▸ Task brief:
Each line from the beginning of the data below through the line containing "Доставка (25, 2157)" should be repeated exactly, please.

▸ Stored data:
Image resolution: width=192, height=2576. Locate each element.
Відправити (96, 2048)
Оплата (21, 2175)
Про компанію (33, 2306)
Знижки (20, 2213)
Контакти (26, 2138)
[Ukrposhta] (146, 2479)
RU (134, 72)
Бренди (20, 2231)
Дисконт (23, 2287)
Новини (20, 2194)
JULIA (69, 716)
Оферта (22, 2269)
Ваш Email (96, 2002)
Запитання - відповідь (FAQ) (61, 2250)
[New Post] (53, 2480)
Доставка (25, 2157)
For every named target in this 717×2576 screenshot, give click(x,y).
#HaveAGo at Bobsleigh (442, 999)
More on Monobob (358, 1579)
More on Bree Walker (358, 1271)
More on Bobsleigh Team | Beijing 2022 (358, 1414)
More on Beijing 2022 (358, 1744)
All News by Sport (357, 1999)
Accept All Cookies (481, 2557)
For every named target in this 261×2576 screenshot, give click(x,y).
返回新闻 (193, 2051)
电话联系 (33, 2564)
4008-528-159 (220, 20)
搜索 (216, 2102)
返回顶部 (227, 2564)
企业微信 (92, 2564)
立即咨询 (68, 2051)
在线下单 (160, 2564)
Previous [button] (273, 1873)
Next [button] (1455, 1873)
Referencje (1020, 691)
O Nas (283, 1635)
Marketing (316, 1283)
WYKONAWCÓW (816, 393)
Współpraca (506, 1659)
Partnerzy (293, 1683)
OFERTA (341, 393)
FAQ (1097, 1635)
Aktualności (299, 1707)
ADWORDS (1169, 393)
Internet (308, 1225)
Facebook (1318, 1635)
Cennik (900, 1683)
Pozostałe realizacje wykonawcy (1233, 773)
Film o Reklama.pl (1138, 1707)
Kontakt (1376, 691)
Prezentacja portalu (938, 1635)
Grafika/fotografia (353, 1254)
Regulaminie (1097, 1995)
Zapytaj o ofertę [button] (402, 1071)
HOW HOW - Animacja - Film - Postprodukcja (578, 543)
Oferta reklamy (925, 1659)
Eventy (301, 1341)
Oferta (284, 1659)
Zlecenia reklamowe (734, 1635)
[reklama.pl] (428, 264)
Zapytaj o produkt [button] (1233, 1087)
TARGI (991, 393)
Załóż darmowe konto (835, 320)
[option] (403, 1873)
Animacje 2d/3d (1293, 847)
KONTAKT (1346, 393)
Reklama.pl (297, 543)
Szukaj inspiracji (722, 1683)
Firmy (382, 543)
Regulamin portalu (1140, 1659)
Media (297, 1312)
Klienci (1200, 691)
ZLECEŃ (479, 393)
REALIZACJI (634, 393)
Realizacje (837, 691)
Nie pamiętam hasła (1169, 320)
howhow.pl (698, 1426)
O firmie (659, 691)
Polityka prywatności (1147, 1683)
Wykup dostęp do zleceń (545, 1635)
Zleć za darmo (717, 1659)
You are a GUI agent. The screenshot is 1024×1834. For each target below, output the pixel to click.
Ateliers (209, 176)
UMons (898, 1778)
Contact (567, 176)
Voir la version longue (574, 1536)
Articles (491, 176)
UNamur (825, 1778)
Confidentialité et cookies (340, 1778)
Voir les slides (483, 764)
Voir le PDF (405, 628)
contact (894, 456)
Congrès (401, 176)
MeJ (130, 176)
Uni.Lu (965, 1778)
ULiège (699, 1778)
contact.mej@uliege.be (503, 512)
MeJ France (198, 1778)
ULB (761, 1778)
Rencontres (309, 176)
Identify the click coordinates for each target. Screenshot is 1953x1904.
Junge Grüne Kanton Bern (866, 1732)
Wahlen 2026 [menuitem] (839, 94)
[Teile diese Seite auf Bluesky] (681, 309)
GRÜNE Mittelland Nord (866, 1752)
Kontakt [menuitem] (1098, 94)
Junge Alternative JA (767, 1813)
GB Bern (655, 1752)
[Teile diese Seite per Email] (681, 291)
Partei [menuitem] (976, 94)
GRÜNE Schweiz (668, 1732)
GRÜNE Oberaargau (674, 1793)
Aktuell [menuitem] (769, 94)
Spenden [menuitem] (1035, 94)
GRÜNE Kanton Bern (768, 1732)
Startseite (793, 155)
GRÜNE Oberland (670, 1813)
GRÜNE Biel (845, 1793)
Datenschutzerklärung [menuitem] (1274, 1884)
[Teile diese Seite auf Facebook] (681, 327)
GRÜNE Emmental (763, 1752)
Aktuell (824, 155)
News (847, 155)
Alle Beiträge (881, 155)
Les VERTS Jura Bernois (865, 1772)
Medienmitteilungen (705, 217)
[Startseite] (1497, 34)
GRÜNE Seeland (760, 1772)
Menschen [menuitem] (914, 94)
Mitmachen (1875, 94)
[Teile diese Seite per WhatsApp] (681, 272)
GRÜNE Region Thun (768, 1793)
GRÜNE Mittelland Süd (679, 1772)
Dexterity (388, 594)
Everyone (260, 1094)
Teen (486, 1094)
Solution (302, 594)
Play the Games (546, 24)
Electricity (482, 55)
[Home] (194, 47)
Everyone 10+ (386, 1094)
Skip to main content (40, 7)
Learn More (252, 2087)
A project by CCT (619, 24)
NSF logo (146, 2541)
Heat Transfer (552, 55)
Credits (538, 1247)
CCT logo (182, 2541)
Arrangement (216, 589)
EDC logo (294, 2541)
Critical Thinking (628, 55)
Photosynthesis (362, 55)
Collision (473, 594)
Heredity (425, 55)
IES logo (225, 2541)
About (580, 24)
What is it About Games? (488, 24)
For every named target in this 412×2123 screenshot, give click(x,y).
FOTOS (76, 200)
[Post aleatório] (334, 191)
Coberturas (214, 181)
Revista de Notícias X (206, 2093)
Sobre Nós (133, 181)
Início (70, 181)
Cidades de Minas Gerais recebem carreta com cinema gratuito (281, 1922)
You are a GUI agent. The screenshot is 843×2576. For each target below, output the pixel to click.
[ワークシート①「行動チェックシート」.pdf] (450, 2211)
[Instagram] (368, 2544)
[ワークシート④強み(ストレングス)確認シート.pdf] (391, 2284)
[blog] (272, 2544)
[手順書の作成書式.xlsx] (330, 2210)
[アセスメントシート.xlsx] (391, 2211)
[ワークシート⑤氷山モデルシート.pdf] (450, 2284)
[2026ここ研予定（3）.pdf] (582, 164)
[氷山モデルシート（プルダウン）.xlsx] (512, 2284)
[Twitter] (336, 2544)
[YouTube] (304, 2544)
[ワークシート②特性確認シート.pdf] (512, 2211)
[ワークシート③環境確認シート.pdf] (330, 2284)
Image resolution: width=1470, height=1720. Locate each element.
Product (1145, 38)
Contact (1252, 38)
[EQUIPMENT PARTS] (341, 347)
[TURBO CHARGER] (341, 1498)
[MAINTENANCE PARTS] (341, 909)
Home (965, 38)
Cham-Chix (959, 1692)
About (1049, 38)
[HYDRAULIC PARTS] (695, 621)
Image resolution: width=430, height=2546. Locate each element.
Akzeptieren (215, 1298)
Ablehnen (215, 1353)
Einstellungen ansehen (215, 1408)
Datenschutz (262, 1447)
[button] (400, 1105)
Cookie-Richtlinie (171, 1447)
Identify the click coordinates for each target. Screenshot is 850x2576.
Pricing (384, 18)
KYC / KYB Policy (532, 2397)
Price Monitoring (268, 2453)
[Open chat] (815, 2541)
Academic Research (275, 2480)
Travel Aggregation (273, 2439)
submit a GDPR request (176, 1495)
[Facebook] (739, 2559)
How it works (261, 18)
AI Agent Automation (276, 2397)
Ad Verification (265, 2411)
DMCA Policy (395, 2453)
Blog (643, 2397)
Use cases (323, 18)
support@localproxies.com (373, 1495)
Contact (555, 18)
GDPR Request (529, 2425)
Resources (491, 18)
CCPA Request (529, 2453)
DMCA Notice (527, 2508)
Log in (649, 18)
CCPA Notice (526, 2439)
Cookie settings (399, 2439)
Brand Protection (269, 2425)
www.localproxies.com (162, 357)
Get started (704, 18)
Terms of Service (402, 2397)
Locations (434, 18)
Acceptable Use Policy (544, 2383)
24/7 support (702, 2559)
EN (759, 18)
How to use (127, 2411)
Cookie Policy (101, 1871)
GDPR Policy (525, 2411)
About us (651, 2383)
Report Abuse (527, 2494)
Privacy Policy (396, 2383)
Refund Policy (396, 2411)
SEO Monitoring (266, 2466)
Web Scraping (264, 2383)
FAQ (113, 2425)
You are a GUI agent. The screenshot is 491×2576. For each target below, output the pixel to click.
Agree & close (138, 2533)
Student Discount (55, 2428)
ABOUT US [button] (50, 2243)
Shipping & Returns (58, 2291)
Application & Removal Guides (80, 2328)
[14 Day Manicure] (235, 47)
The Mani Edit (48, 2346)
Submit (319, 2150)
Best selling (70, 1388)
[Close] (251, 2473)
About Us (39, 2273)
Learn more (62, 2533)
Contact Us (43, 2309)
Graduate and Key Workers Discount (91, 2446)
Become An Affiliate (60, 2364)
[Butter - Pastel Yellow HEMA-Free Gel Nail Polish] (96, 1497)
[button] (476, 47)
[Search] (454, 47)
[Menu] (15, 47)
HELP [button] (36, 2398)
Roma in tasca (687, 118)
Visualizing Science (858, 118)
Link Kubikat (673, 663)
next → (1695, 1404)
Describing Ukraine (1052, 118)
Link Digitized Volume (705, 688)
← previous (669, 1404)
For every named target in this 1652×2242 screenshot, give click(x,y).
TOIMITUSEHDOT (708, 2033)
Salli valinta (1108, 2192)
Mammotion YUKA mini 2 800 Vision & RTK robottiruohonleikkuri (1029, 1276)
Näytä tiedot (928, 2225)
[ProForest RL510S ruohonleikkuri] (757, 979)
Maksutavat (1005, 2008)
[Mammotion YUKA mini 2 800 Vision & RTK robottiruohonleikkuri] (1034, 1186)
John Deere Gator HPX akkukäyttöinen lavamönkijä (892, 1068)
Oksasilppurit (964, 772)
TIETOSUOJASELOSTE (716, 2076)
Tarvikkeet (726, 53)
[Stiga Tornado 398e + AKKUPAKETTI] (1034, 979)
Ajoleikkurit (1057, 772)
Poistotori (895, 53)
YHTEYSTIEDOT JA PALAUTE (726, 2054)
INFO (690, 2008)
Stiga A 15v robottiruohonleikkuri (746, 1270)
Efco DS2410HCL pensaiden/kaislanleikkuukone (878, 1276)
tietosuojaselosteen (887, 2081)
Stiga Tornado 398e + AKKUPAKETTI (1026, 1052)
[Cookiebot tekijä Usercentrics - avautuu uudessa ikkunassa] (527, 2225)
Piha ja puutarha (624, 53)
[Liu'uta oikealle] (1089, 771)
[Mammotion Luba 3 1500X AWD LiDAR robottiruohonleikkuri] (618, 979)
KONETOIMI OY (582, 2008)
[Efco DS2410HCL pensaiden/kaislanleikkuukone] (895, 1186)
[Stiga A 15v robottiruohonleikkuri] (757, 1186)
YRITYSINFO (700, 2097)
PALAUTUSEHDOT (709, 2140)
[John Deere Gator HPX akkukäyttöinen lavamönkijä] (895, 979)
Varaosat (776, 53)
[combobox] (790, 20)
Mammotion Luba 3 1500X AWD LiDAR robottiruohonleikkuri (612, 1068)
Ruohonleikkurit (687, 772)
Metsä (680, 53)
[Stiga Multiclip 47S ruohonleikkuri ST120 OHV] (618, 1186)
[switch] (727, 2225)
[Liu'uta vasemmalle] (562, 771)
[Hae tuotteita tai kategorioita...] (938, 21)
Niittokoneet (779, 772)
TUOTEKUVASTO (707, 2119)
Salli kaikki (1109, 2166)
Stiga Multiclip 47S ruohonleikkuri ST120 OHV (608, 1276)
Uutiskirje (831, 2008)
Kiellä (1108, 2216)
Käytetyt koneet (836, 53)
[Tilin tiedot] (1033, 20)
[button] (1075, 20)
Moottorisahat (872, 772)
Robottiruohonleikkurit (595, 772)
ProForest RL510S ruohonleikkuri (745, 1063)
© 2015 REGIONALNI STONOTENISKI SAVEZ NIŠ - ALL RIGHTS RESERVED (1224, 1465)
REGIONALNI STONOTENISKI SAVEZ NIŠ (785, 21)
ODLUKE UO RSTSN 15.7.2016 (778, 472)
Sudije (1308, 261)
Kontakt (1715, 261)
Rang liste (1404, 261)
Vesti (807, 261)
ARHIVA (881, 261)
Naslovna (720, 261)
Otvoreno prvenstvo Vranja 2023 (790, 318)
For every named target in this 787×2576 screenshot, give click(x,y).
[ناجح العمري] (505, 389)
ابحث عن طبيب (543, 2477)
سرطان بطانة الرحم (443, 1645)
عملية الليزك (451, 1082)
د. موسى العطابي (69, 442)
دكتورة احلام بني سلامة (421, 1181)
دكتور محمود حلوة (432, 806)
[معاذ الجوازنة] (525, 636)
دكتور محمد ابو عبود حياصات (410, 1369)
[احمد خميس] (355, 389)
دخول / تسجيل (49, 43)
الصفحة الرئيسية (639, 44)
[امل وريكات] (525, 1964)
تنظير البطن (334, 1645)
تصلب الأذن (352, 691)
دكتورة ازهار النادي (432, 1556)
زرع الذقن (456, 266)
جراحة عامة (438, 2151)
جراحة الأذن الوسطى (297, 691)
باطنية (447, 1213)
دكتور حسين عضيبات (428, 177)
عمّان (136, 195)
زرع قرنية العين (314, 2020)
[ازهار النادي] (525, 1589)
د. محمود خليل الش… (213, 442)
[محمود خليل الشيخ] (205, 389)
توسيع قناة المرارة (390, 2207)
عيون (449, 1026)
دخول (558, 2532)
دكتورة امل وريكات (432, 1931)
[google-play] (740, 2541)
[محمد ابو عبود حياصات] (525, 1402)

▸ Solved exercise:
Image resolution: width=192, height=2576. Locate each element.
Відправити (96, 2048)
Оплата (21, 2175)
Про компанію (33, 2306)
Знижки (20, 2213)
Контакти (26, 2138)
[Ukrposhta] (146, 2479)
RU (134, 72)
Бренди (20, 2231)
Дисконт (23, 2287)
Новини (20, 2194)
JULIA (69, 716)
Оферта (22, 2269)
Ваш Email (96, 2002)
Запитання - відповідь (FAQ) (61, 2250)
[New Post] (53, 2480)
Доставка (25, 2157)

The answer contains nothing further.